Monday, November 26, 2007

ONE AREA OF CONCERN FOR SINGLES IN THE CHURCH

Hi y'all. Sorry I've been neglecting my blog.

I'm kind of angry right now. I don't know if that's good for me to be writing angry, because I may be too honest. But that could be good as long as I'm tactful. So I'll write it and then see if I'll post it.

One thing that singles have to deal with (and I am one of them), is getting the feeling that we are dangers to the marriage of others simply because we are single. Some women shun us subtly because we are a threat to their marraige. Some men shun us not so subtly because their wives feel we are a threat to their marriage. Its hard to describe, because like I said, its not direct statements like "Sorry I can't continue to have this conversation with you because you are single and might threaten my marriage." But a lot of men won't ride in the car with me in order "to protect their marriage." I feel like a prostitute when they tell me that. Every time. It never fails. Its like a slap in the face when they say it no matter how confident I am in the fact that I am the Lord's at that moment. Just the avoidance of me by the husbands of others kind of sends that message sometimes. I think this is an area we in the church need to think about and pray about. Is there some way we can do this better? I know that we can't play with sin, but I have no attraction to any of the married men I know. Is there some way that we can relate and I don't have to feel like a prostitute just because maybe the root of the issue is that that man needs to love his wife better so that she is more secure??

4 Comments:

Blogger Ed said...

I'll ride in the car with you. :)

That's a good discussion, and I've never thought about it in the way you put it-- or from the perspective you offered. Thanks for that insight. I think you are right about the larger issue: we need to learn better how to relate together (marrieds with singles) so that neither party feels ostracized or imposed on.

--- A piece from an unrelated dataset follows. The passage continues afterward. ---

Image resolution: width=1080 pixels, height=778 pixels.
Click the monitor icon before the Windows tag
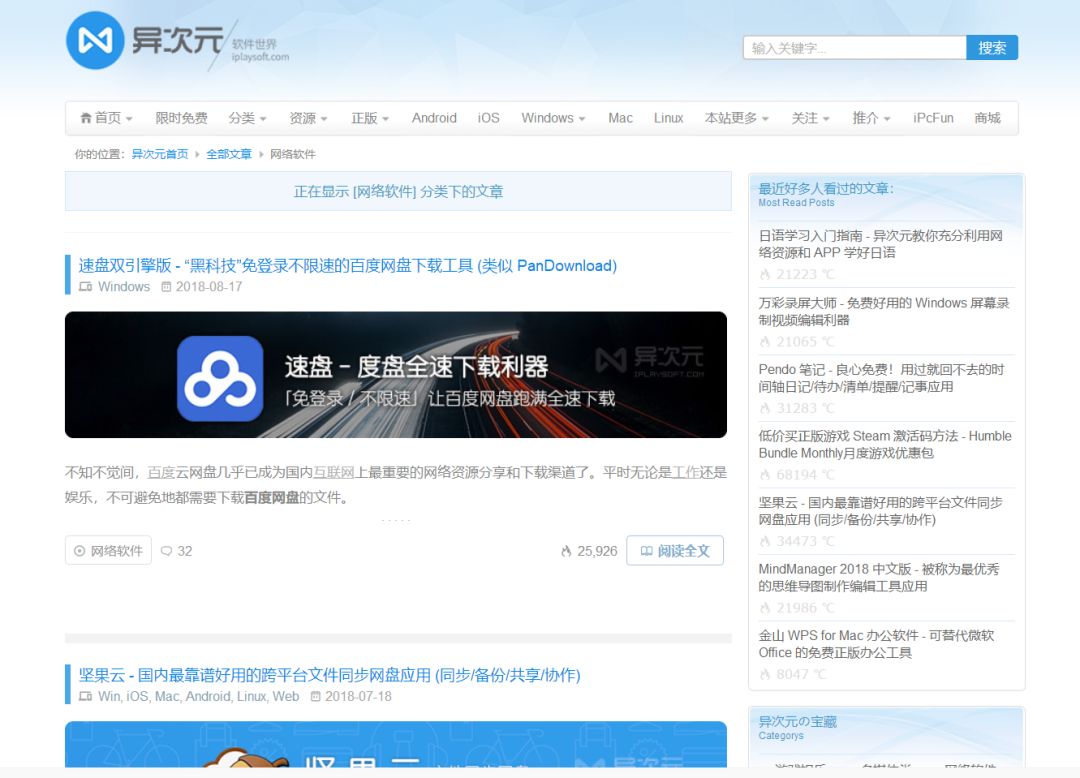coord(85,287)
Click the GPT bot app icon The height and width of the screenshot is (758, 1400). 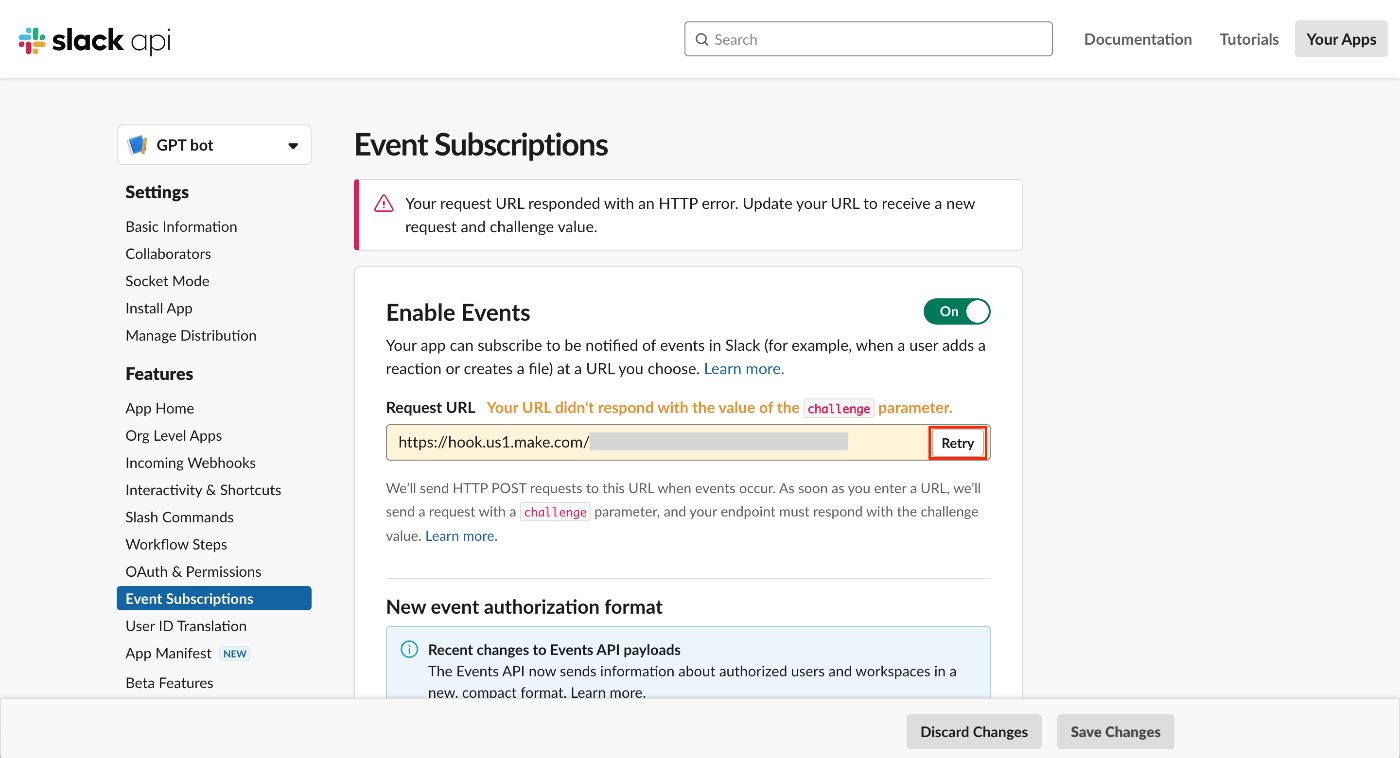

For what it's worth, when it comes to the "not riding with another woman alone" rule, that applies to ALL women, not just single ones, at least for me. One pastor said it was, "any woman who is younger than my grandmother."

From my point of view, this is a protection of marriage, true-- but also a protection of your reputation, and a protection of the integrity of the church. When I meet with a woman in our church, for example, I have someone else in the building; this is for my accountability and hers; my reputation and hers, and to safeguard against any misperceptions that may be drawn by others about me, her, or the church in general.

There is a lot more at stake than just a marriage, and it doesn't take actual action for others to draw such conclusions. In other words, someone doesn't have to see two people kissing in order to conclude that they are together. Likewise, one needn't witness a married person with another (not their spouse) and conclude that something inappropriate is afoot.

Also, you may not be attracted to your married male friends, but that isn't to say they aren't attracted to you! And if they are put in a position to engage their minds in that attraction, it may cause them to sin-- against you and their spouse. So it could be that you accept this boundary from them, in deference to their (at least potential) weakness, out of love for them. You don't need to feel insulted by this; perhaps you could take it as a compliment, in a weird way!

11/26/2007 8:24 AM  
Blogger Lori said...

Hey AL,
I never realized single women might feel this way. I appreciate your honesty about it and your willingness to broach this subject.
Doug and I have always made sure we don't ride with anyone of the opposite sex alone, whether they are married or single. We have done this as a protection for our marriage. That bums me though that we may have maybe made some women or men feel really bad. I would love to know how to protect our marriage, yet not make single women and men feel bad. Do you have any thoughts on how to do this?

11/26/2007 5:42 PM  
Blogger Ann Louise said...

Good thoughts y'all! And when I am not feeling freshly hurt by this, I see why so many men guard against danger by committing to never riding in a car with me or any other woman. It makes sense - I mean we have to draw the line somewhere. I think maybe the boundary can be set, but with some extra explanation to singles, or making up for it in some other way by inviting a single over for a meal, or something like that?????!!!!!

12/02/2007 5:48 PM  
Blogger Lori said...

Thanks for your insight AL. Doug and I have been thinking about this and talking about this since I read your blog. This is important to us because we highly value our friends like you. And I do mean "we." I value you. Doug values you.